# Ralink RT2661 Unable to Connect to Wireless Network



## golfsam (Feb 20, 2010)

Hi-

I have a CompUSA MIMO Wireless PCI Adapter the Driver that came with it was old and failed to install. I found out that the card was actually a Ralink RT2661 and downloaded the newest Drivers from the Ralink Website.

The Router I have work and other computers connect.

The Card detects the Wireless Networks but fails to connect. I have removed all wireless security to see if that was the problem but still no go. I have tried using WZC from windows and the Ralink wireless manager and they both have the same problem discovering but not connecting to the network.

I downloaded NetStumbler and the AP kept dropping. I reverted back to SP2 and now with NetStumbler I have a constant connection. All Power management settings are set for the card to be on. The Ralink Statistics tab is showing that I am receiving frames with CRC error.
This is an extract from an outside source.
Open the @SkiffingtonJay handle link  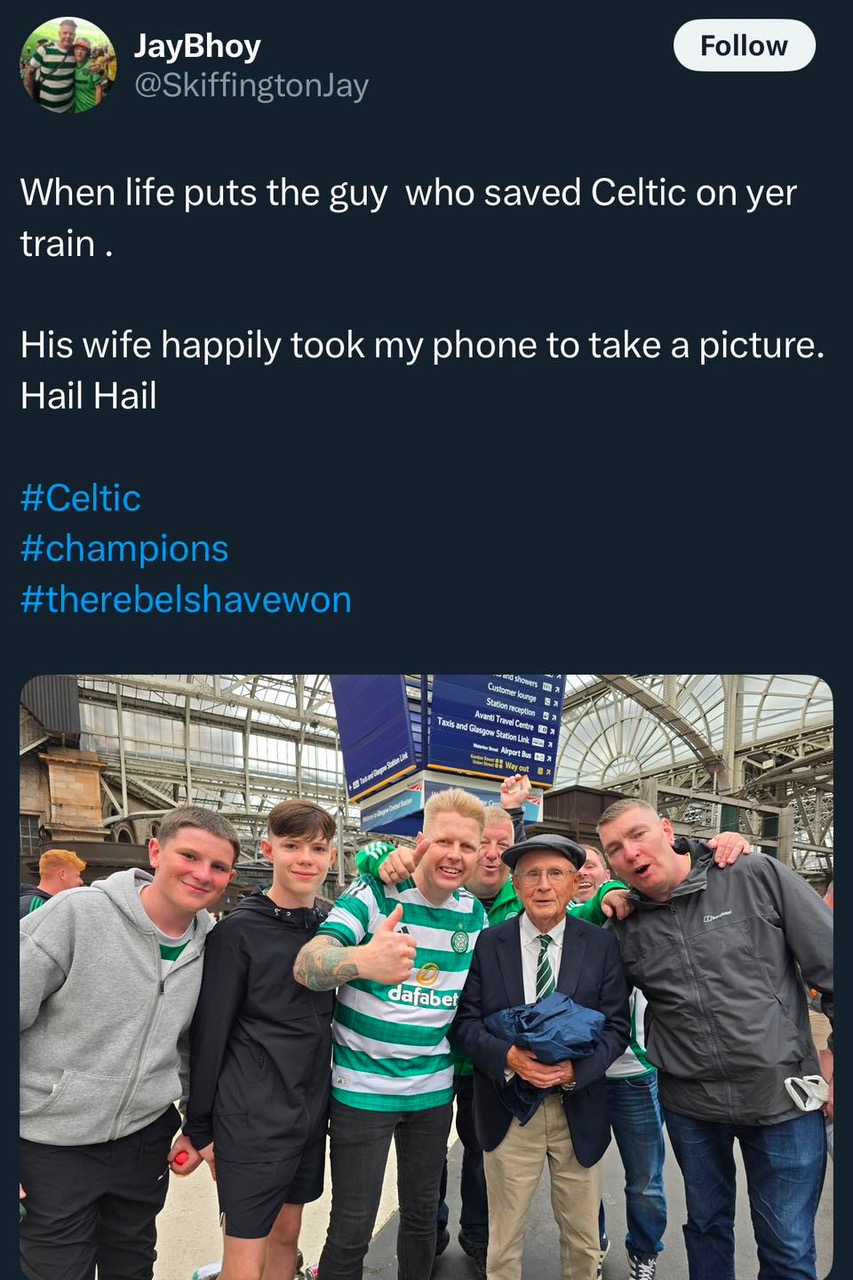coord(251,87)
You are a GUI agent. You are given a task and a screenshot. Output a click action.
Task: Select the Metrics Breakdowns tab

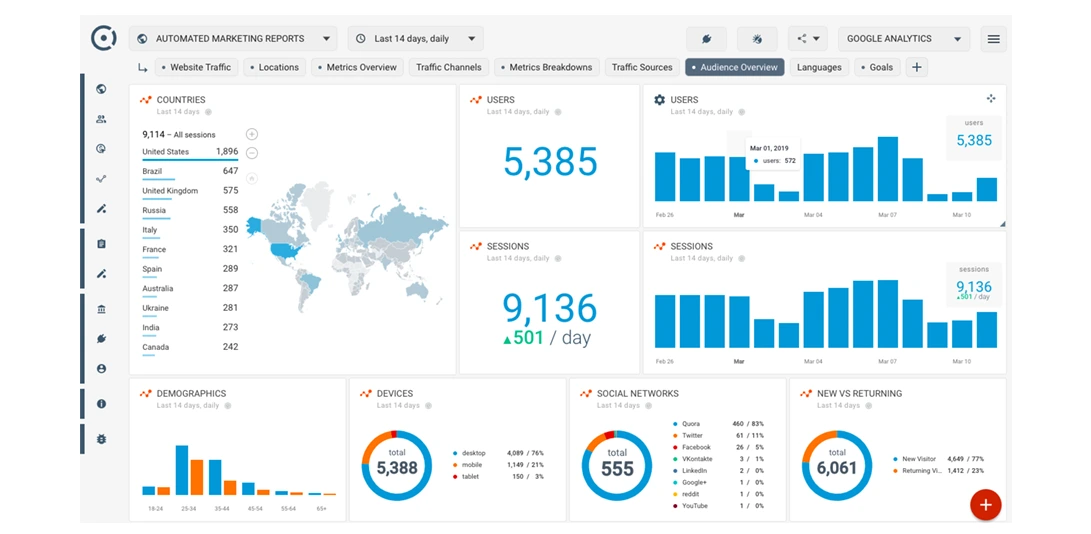click(x=549, y=67)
I've also tried both PCI slots to see if that was a problem but it is the same in both. I tried older driver versions but also no go.


----------



## etaf (Oct 2, 2003)

disable any firewalls



> I reverted back to SP2 and now with NetStumbler I have a constant connection.


From a Johnwill post

Check your Services are Started on all PCs: 

COM+ Event System (for WZC issues)
Computer Browser
DHCP Client
DNS Client
Network Connections
Network Location Awareness
Remote Procedure Call (RPC)
Server
TCP/IP Netbios helper
Wireless Zero Configuration _(XP wireless configurations only_)
WLAN AutoConfig (_Vista wireless configurations only_)
Workstation

_*Note:* You can check the services in Control Panel, Administrative Tools, Services._

*All of these services should be started, and their startup type should be automatic (or perhaps manual).*

If a service is not running, open it's properties and check the dependencies. Check each of the dependencies and see which one is preventing the service from running. Checking the event log is also a good idea here, there may be clues to what is failing.

*{ipconfig /all}*
We would like to see the results from ipconfig /all

-> Start > run {search bar in Vista} > cmd > ipconfig /all
post back the results here

TWO Methods to do that - if you cannot access the internet with PC, then use method 2 to copy onto a machine that can access the internet and post results here

*Method ONE -------------------------------------------------------------*
start > run {search bar in Vista} > cmd > ipconfig /all

rightclick in the box
select all
enter
control key + C key - to copy
then reply here and 
control key + V to paste

*Method TWO -------------------------------------------------------------*

Start> Run {search bar in Vista}> CMD to open a DOS window and type:

IPCONFIG /ALL >C:\RESULT.TXT

Open C:\RESULT.TXT with Notepad and copy/paste the entire results here.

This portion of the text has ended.